Updated

A businessman who sold steroids and human growth hormone to bodybuilders from around the country was sentenced to two years in federal prison Friday by a judge who called him the ringleader of a far-reaching operation.

Daniel McGlone, who was charged in Rhode Island two years ago as part of a bigger multistate probe into the illegal sale of steroids, apologized to his customers and to his family.

"I know that I let people down, your honor, and I know that it will not happen again," he told U.S. District Judge William Smith.

McGlone has admitted to recruiting doctors to write fake prescriptions for hundreds of customers between April 2004 and August 2006. He attracted clients by advertising his business, which he ran out of his apartment in North Brunswick, N.J., in magazines geared toward bodybuilders.

When customers contacted McGlone, he advised them on which drugs they should take, then forwarded the bogus prescriptions to large pharmacies to be filled.

The distribution of human growth hormone is prohibited under federal law, except for specified medical uses. It is not approved for bodybuilding or weight-loss treatments.

"Here we have a drug dealer who made a million dollars dealing drugs to people who have the money to spend," Smith said.

Though McGlone could have received nearly five years in prison under sentencing guidelines, prosecutors recommended a far more lenient punishment based on his cooperation in what they said was an ongoing investigation. They did not elaborate.
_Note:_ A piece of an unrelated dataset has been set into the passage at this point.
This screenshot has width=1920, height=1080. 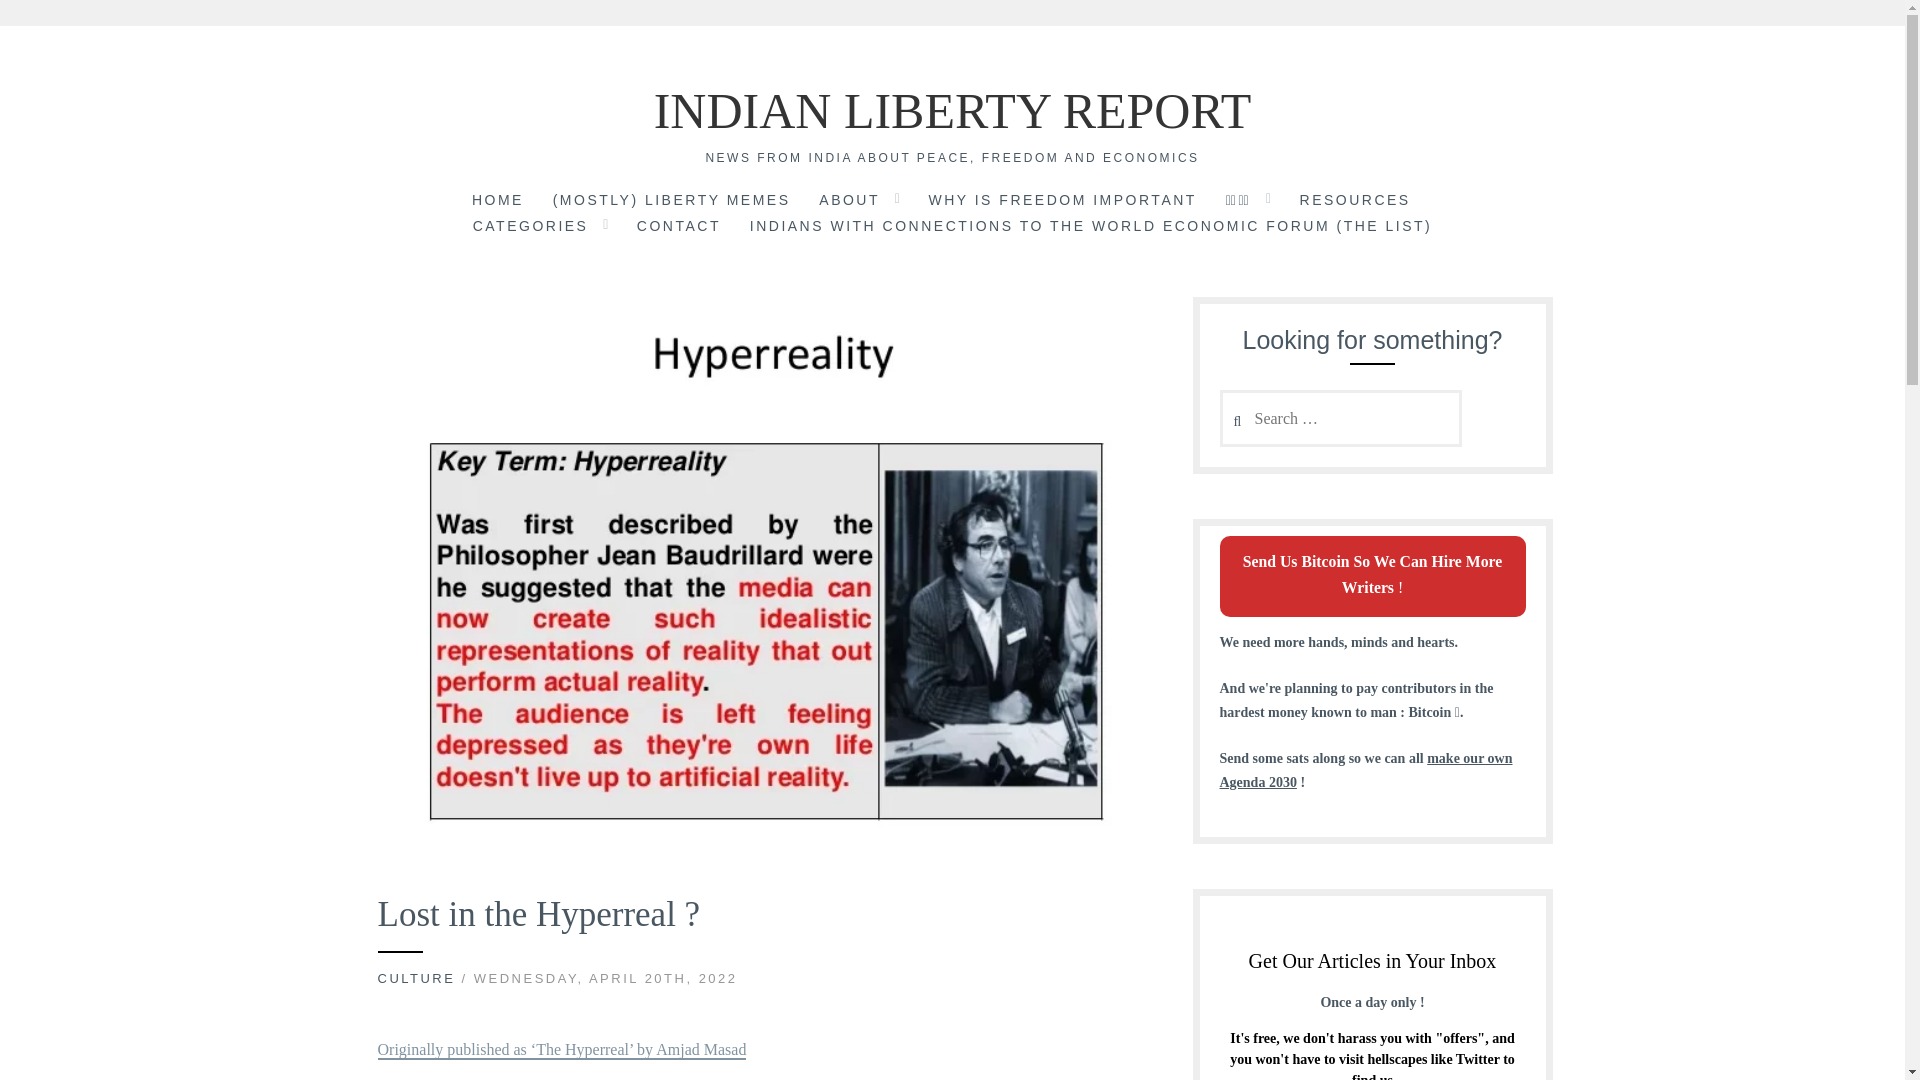 What do you see at coordinates (849, 202) in the screenshot?
I see `ABOUT` at bounding box center [849, 202].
McGlone was ordered to report to prison Feb. 9.

McGlone was charged in February 2007 in Rhode Island along with two doctors from New York, Ana Maria Santi and Victor Mariani. Santi was sentenced to two years in prison and Mariani was given 12 months' home confinement for writing the prescriptions.

Signature Pharmacy, a Florida company whose client lists reportedly include many professional athletes, filled many of the prescriptions written by Santi and Mariani, prosecutors said.

Signature was raided two years ago, but a New York judge last September threw out an indictment against five operators of the pharmacy, saying county prosecutors had presented the case to a grand jury in a confusing and disjointed way.